From mboxrd@z Thu Jan  1 00:00:00 1970
Return-Path: <linux-btrfs-owner@vger.kernel.org>
Received: from mail-io0-f177.google.com ([209.85.223.177]:35750 "EHLO
        mail-io0-f177.google.com" rhost-flags-OK-OK-OK-OK) by vger.kernel.org
        with ESMTP id S1752757AbdDRLbo (ORCPT
        <rfc822;linux-btrfs@vger.kernel.org>);
        Tue, 18 Apr 2017 07:31:44 -0400
Received: by mail-io0-f177.google.com with SMTP id r16so183468341ioi.2
        for <linux-btrfs@vger.kernel.org>; Tue, 18 Apr 2017 04:31:44 -0700 (PDT)
Subject: Re: Btrfs/SSD
To: Chris Murphy <lists@colorremedies.com>
References: <CAK5rZE4ko_xFr_Zv=bmZ4tR9X59jXaqFnTv16_ynEO0+E5uzeg@mail.gmail.com>
 <f5cb15a5-5566-b366-ebda-c3101fa96eec@gmail.com>
 <CAJCQCtS=xqcWMqiRxC_uoqTRUaW6aMwayoqjtMqq6XhcCJNVRg@mail.gmail.com>
 <8f046fa5-a458-9db8-b616-907afd34383b@gmail.com>
 <CAJCQCtTCd7BEwQN4k9n0Jm6ZQTnCS738ctEUnKDb2eENhe21Sg@mail.gmail.com>
 <18a01a39-9c2d-8a7a-7fba-1cd150976605@gmail.com>
 <CAJCQCtQn8kOrQBXc=xX8MbZnFnLQjECvEuc1zx0=5cAvGNLrJg@mail.gmail.com>
Cc: Imran Geriskovan <imran.geriskovan@gmail.com>,
        Btrfs BTRFS <linux-btrfs@vger.kernel.org>
From: "Austin S. Hemmelgarn" <ahferroin7@gmail.com>
Message-ID: <82484ebd-12e2-c3fe-2ae7-a4cfb3711f10@gmail.com>
Date: Tue, 18 Apr 2017 07:31:34 -0400
MIME-Version: 1.0
In-Reply-To: <CAJCQCtQn8kOrQBXc=xX8MbZnFnLQjECvEuc1zx0=5cAvGNLrJg@mail.gmail.com>
Content-Type: text/plain; charset=utf-8; format=flowed
Sender: linux-btrfs-owner@vger.kernel.org
List-ID: <linux-btrfs.vger.kernel.org>

On 2017-04-17 15:39, Chris Murphy wrote:
> On Mon, Apr 17, 2017 at 1:26 PM, Austin S. Hemmelgarn
> <ahferroin7@gmail.com> wrote:
>> On 2017-04-17 14:34, Chris Murphy wrote:
>
>>> Nope.
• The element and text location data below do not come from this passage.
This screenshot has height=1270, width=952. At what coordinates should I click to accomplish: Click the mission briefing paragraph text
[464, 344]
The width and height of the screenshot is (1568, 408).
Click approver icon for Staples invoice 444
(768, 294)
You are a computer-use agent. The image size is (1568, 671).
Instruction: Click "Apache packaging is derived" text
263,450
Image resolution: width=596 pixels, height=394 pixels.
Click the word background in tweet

The first paragraph applies to NVMe machine with ssd mount
>>> option. Few fragments.
>>>
>>> The second paragraph applies to SD Card machine with ssd_spread mount
>>> option. Many fragments.
>>
>> Ah, apologies for my misunderstanding.
>>>
>>>
>>> These are different versions of systemd-journald so I can't completely
>>> rule out a difference in write behavior.
>>
>> There have only been a couple of changes in the write patterns that I know
>> of, but I would double check that the values for Seal and Compress in the
>> journald.conf file are the same, as I know for a fact that changing those
>> does change the write patterns (not much, but they do change).
>
> Same, unchanged defaults on both systems.
>
> #Storage=auto
> #Compress=yes
> #Seal=yes
> #SplitMode=uid
> #SyncIntervalSec=5m
> #RateLimitIntervalSec=30s
> #RateLimitBurst=1000
>
>
> The sync interval sec is curious. 5 minutes? Umm, I'm seeing nearly
> constant hits every 2-5 seconds on the journal file; using filefrag.
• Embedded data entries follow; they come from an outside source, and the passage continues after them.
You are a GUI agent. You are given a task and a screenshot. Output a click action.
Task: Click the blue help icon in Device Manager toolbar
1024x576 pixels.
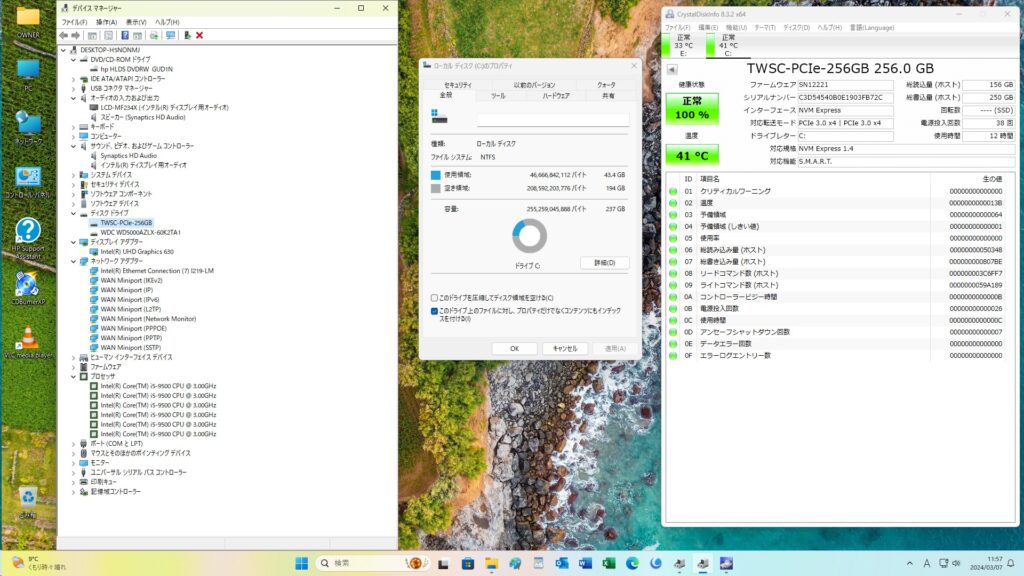pyautogui.click(x=124, y=35)

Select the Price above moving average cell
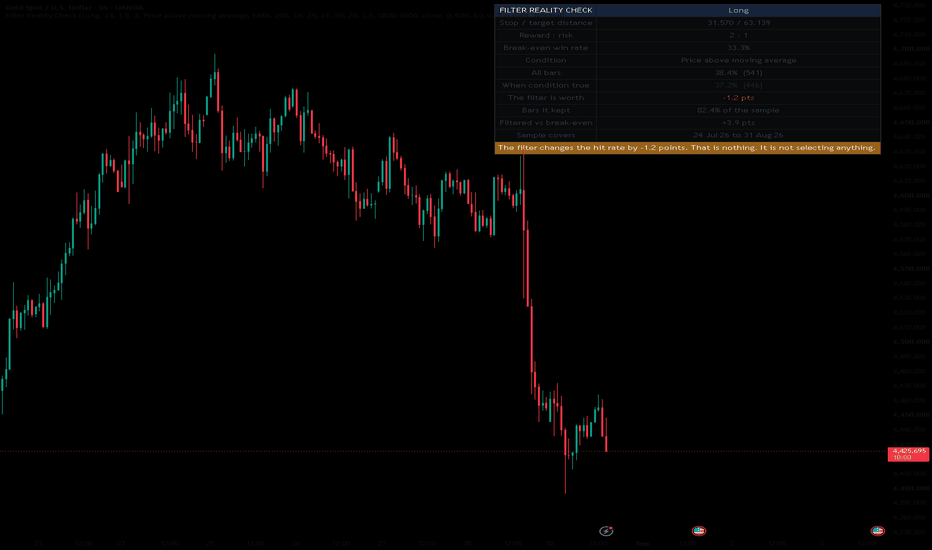pos(738,60)
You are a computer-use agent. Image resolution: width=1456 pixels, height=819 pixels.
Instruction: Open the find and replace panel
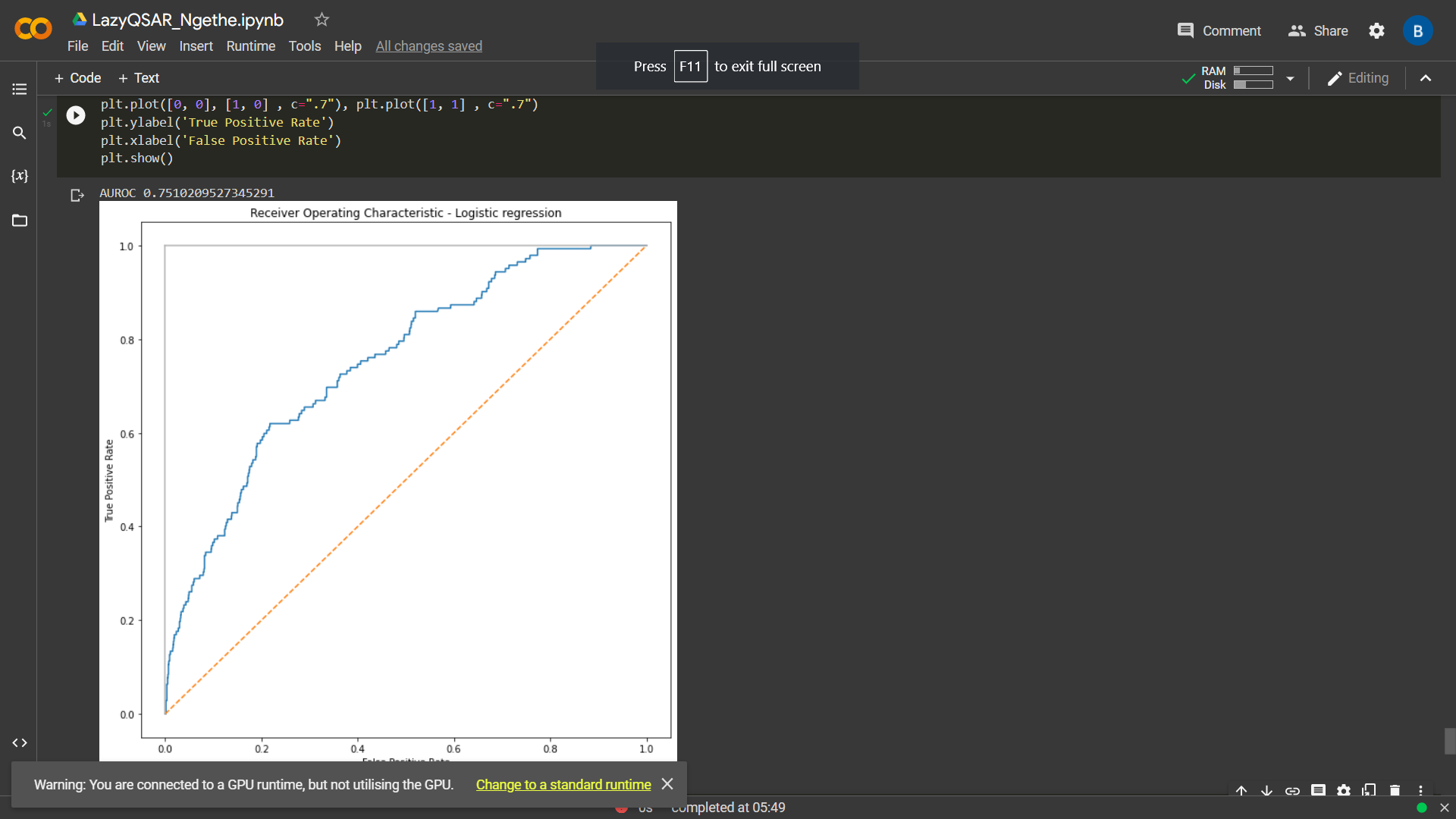pyautogui.click(x=20, y=133)
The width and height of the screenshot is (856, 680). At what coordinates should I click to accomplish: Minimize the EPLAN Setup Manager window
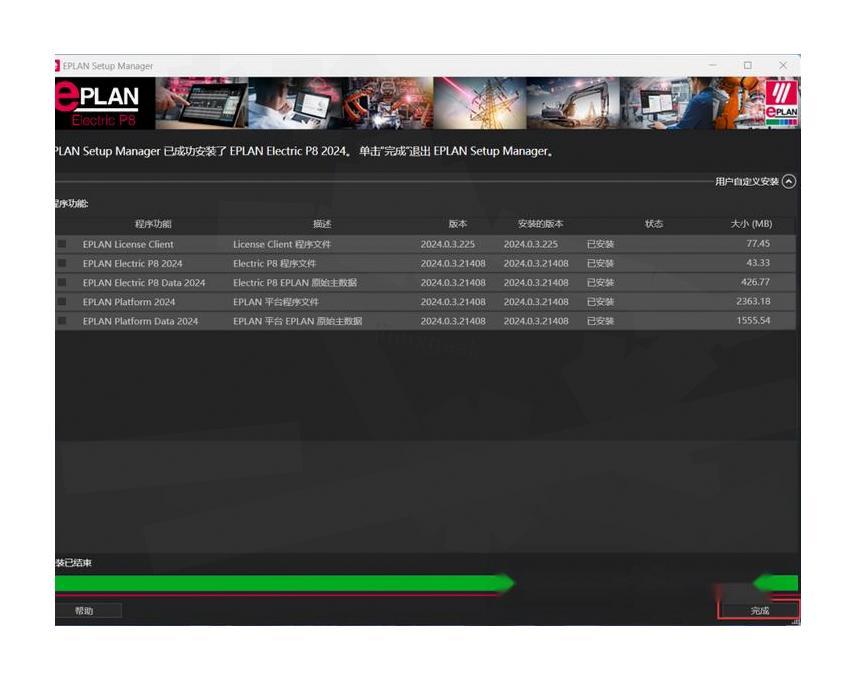pyautogui.click(x=713, y=66)
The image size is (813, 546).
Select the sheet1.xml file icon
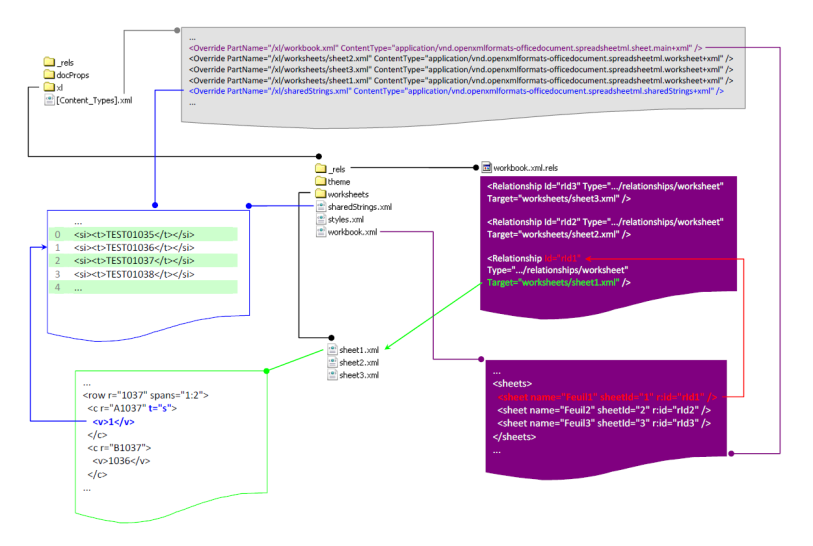coord(332,349)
> I'm sure there's a better way to trace a single file being
> read/written to than this, but...
AIUI, the sync interval is like BTRFS's commit interval, the journal 
file is guaranteed to be 100% consistent at least once every 
<SyncIntervalSec> seconds.

As far as tracing, I think it's possible to do some kind of filtering 
with btrace so you just see a specific file, but I'm not certain.
>
>
>>>>> It's almost like we need these things to not fsync at all, and just
>>>>> rely on the filesystem commit time...
>>>>
>>>>
>>>> Essentially yes, but that causes all kinds of other problems.
>>>
>>>
>>> Drat.
>>>
>> Admittedly most of the problems are use-case specific (you can't afford to
>> lose transactions in a financial database  for example, so it functionally
>> has to call fsync after each transaction), but most of it stems from the
>> fact that BTRFS is doing a lot of the same stuff that much of the 'problem'
>> software is doing itself internally.
>>
>
> Seems like the old way of doing things, and the staleness of the
> internet, have colluded to create a lot of nervousness and misuse of
> fsync. The very fact Btrfs needs a log tree to deal with fsync's in a
> semi-sane way...
Except that BTRFS is somewhat unusual.  Prior to this, the only 
'mainstream' filesystem that provided most of these features was ZFS, 
and that does a good enough job that this doesn't matter.

For something like a database though, where you need ACID guarantees, 
you pretty much have to have COW semantics internally, and you have to 
force things to stable storage after each transaction that actually 
modifies data.  Looking at it another way, most database storage formats 
are essentially record-oriented filesystems (as opposed to 
block-oriented filesystems that most people think of).  This is part of 
why you see such similar access patterns in databases and VM disk images 
(even if the VM isn't running database software), they are essentially 
doing the same things at a low level.